FAQ?

Frequently asked Questions

“The test of a good teacher is not how many questions he can ask his pupils that they will answer readily, but how many questions he inspires them to ask him which he finds it hard to answer.”
~ Alice Wellington Rollins

What is Coaching?

Coaching is a partnership between a Client and a Coach that supports the Client in achieving their goals. A professional Coach will help you think differently; evolve and grow; find new solutions, see the options and opportunities that were not obvious before; and get into action towards achieving your desired goals.
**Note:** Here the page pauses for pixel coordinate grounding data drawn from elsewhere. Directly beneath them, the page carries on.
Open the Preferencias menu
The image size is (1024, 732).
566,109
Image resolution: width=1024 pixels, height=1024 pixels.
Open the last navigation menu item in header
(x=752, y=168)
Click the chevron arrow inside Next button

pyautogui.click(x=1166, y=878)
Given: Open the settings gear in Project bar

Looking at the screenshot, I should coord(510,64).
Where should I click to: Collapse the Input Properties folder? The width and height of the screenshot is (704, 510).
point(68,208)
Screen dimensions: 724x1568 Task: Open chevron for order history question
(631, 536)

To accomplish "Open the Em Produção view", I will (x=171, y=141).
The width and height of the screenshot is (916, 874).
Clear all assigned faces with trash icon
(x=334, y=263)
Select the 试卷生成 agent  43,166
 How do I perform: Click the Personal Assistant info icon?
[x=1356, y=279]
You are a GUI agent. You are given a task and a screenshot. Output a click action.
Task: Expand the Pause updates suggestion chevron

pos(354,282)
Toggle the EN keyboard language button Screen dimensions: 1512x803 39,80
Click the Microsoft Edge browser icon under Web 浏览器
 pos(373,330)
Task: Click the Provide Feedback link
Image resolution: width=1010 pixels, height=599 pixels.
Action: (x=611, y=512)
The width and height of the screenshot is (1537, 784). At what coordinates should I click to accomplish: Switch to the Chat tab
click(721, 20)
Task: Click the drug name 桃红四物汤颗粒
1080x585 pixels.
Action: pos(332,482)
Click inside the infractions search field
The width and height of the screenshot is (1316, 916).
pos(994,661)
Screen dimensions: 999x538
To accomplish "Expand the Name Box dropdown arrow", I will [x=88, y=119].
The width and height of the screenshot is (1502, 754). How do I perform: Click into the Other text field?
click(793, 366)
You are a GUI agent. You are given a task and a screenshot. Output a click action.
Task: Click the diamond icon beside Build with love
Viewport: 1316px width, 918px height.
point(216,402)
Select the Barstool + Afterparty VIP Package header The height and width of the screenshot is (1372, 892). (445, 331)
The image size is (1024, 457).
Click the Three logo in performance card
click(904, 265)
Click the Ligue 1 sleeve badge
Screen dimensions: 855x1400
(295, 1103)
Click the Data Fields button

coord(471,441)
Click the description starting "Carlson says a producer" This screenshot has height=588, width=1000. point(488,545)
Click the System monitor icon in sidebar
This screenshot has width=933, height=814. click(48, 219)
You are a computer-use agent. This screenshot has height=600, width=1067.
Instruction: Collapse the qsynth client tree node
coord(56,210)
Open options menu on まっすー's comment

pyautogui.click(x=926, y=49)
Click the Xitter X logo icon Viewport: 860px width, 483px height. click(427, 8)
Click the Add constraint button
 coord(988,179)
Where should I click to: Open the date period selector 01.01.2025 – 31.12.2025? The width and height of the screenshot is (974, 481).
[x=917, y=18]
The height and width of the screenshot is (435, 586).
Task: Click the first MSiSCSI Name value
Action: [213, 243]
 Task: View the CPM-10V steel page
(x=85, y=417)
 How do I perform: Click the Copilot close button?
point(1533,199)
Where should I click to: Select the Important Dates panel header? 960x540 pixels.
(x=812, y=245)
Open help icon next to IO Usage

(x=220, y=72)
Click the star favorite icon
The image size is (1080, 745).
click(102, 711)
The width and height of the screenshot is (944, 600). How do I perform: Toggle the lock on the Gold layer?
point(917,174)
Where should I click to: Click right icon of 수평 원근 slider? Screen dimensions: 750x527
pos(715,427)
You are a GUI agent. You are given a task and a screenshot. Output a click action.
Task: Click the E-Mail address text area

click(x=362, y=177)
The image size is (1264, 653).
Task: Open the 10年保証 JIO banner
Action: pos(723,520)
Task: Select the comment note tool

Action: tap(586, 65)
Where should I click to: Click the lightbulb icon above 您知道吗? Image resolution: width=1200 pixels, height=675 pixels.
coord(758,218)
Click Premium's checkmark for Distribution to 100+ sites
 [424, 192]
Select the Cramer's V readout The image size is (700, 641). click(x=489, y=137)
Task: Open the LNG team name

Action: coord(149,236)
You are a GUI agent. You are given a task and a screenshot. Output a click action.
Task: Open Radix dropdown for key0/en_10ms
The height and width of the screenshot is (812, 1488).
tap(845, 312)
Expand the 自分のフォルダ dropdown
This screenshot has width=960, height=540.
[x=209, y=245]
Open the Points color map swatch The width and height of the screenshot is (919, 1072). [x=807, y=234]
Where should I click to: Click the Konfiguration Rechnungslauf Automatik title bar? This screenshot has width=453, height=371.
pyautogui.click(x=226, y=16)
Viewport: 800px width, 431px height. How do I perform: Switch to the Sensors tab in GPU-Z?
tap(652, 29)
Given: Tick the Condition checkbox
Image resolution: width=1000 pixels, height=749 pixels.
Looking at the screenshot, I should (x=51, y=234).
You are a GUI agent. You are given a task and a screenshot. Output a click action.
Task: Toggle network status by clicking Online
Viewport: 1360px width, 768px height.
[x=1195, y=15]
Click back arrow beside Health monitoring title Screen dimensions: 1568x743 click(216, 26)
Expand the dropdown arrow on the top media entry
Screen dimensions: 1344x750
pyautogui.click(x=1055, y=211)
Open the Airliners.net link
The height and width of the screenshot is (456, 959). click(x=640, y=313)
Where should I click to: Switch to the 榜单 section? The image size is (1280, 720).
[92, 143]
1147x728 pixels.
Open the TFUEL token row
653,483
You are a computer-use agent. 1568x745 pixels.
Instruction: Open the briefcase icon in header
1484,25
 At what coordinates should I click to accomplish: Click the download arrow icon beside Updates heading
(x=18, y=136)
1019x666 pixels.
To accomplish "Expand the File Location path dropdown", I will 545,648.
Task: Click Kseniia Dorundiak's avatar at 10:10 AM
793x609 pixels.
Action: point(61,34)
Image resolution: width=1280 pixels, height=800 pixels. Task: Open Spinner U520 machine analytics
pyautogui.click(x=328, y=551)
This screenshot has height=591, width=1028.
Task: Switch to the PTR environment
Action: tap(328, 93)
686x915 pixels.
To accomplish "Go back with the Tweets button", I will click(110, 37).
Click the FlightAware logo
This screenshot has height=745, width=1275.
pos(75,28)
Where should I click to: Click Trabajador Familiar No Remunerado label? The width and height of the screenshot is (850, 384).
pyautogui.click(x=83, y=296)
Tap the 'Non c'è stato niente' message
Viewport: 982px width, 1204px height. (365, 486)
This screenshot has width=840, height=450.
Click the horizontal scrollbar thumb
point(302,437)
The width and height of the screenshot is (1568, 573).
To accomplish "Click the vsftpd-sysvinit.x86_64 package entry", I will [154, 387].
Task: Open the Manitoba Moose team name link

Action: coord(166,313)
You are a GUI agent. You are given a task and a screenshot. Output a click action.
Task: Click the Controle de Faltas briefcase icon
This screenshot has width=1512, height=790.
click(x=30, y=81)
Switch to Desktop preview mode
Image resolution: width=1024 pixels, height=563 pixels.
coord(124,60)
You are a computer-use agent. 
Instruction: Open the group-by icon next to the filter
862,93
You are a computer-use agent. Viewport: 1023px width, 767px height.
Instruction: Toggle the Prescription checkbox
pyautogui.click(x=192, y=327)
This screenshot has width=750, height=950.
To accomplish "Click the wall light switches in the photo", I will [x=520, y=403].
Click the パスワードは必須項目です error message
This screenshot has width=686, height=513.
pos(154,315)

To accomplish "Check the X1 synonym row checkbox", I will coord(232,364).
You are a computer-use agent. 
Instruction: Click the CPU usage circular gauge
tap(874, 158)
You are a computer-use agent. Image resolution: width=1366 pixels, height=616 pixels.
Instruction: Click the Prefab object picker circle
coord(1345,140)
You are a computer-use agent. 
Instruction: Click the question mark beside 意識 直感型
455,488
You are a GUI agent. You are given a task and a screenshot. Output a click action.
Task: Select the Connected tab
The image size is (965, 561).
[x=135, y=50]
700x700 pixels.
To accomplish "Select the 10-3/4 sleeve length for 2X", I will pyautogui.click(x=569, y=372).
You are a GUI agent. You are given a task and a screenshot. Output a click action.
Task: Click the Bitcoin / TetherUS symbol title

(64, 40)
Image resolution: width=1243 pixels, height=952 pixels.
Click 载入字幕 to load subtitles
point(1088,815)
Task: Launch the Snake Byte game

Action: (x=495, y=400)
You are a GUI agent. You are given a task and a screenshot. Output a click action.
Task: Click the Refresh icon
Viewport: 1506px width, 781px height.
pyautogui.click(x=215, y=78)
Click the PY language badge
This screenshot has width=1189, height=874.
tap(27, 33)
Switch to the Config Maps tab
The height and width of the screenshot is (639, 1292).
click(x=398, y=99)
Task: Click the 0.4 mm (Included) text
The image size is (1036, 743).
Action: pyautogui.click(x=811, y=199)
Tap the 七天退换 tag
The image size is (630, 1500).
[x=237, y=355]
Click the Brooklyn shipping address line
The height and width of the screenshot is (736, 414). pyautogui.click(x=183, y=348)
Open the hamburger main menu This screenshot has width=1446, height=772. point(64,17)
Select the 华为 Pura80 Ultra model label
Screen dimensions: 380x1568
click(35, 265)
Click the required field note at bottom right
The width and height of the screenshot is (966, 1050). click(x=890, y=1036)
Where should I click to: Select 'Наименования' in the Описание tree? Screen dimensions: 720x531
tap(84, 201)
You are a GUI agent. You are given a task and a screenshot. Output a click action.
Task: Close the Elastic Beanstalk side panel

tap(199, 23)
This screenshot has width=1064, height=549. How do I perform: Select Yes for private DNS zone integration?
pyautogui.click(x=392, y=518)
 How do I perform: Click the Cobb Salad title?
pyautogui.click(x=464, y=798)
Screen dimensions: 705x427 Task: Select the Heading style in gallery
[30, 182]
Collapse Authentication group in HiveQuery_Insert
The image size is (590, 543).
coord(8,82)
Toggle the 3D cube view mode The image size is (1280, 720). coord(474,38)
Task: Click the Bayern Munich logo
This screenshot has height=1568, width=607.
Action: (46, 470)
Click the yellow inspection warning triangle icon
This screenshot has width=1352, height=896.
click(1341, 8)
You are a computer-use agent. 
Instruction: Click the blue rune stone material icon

“If we can help another to become intelligent, that is all we need to do.” ~ J. Krishnamurti

Please watch this short video to have an idea how Coaching works.

 

What is Positive Psychology?

In short, Positive Psychology is the scientific study of the strengths and virtues that enable individuals and communities to thrive. It is a rich and growing field, and aligns perfectly with coaching: both assume people are basically healthy, resourceful, and motivated to grow.

The phrase “positive psychology” was first used by Abraham Maslow in 1954, in a call to psychology to focus on humanity’s potential just as much as its shortcomings. It was again used in 1998 when Martin Seligman assumed the presidency of the American Psychological Association. Seligman recognized that the bulk of psychological research in the twentieth century had focused on human deficits and how to alleviate them, with considerably less research devoted to exploring human strengths and how to develop and promote them. Positive psychology addresses this gap in research.

How does Positive Psychology help in Coaching?

Positive Psychology is a natural fit with coaching. Clients seek out coaching for a full range of issues, however, underneath these issues is generally a desire to increase their overall sense of happiness and well-being. Positive Psychology provides important techniques and strategies that coaches use to help clients realize their goals on the path to greater well-being.

Positive Psychology also suggests specific practices that can be effectively integrated into the coaching relationship.

What is Happiness?

Most people think that they will be happy when they get a job, a promotion, a new car, a bigger home, a relationship, or more money. While these are important, none of them will make you happy for more than a few months to year, at the most. This doesn’t mean that finding happiness is wishful thinking. It simply means that we tend to look for happiness in the wrong places.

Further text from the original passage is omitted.